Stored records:
=== Section Start ===

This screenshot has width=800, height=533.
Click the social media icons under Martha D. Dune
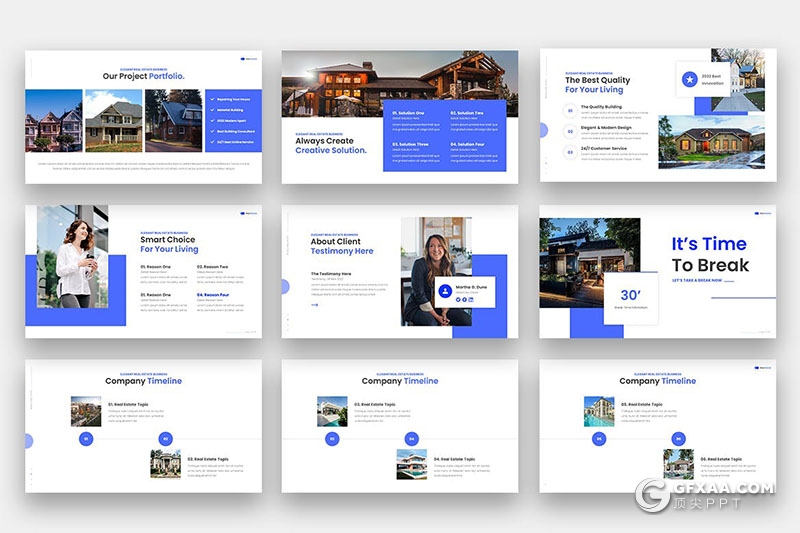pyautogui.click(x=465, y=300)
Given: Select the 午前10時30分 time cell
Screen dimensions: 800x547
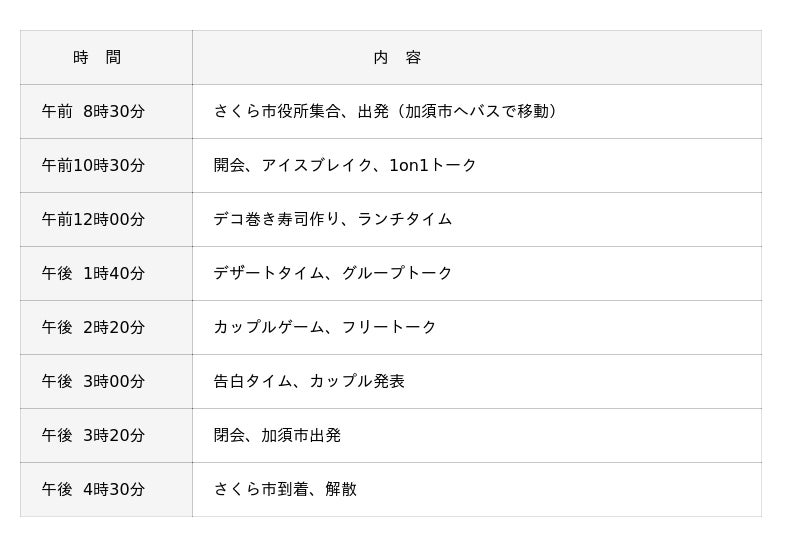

=== Section End ===

• Exercise instructions: Keep the pictures out of your answer, which should be the lines from the one with "Given: Select the 午前10時30分 time cell" through the final line of the data, copied exactly.

• Exercise answer:
Given: Select the 午前10時30分 time cell
Screen dimensions: 800x547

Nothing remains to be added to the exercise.